It’s been almost a month since our last post on law-related vanity license plates. We got a great response to our call for photos, but we could always use some more. So, if you’re a fan of the Law License Plates series, please send in your photos via email (subject line: “Vanity License Plate”).
Both of these submissions came to us from my current home state: Massachusetts. In case you didn’t know, this will be my fifth year in the good old Commonwealth, land of some of the worst drivers in the world. And after seeing these vanity license plates, I am even more excited to leave.
Looking at these plates was a bit like looking into a crystal ball. Are you ready to see your future?

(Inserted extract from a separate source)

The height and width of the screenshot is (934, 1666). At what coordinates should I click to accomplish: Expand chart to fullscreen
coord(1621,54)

This picture was taken at the Essex County Registry of Deeds. Somewhere in up in northeast Massachusetts, this poor guy is trying to pimp out his profession on a car that looks like it needs some help from Xzibit à la: “Yo dawg, I heard you like being a lawyer, so I put ESQUIR on your plates so you can be douche even when you drive.” Our tipster noted:
I’m not sure what’s more sad: the douchey-ness of the actual license plate, or the fact that it’s on an incredibly beat up, old Ford Taurus. This could be the poster of the “don’t go to law school” campaign.

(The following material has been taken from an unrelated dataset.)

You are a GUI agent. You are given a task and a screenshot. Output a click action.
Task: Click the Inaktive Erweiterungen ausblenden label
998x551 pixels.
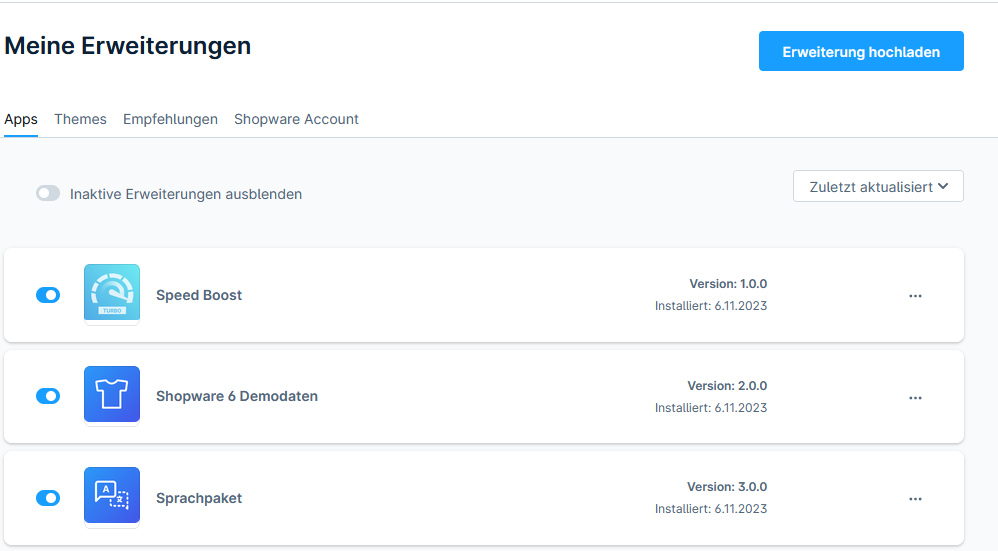186,194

Good point. Am I doomed to drive a piece of crap? This is the same color as my current car, except I don’t have that many scratches on the bumper. I can drive, unlike most Massachusetts license-holders. Will I ever get to write ESQUIR on my plates? At this point, I don’t really care. I’m more afraid of becoming like the mom featured in our next submission.
Oh Lord. This picture was taken in downtown Boston. Our tipster said that JD LADY isn’t a very good driver. I don’t blame her, though — it’s hard to navigate the mean streets of Beantown as a Texan in a minivan.
Maybe JD LADY bought this beauty because she popped out some quints after the MBE, and it was filled with her horde of Toddlers & Tiaras contestants. Either way, it must be a sad existence to be a lawyer mom with enough kids to fill a minivan.
So readers, do you see your futures in these vanity license plates? I seriously hope not.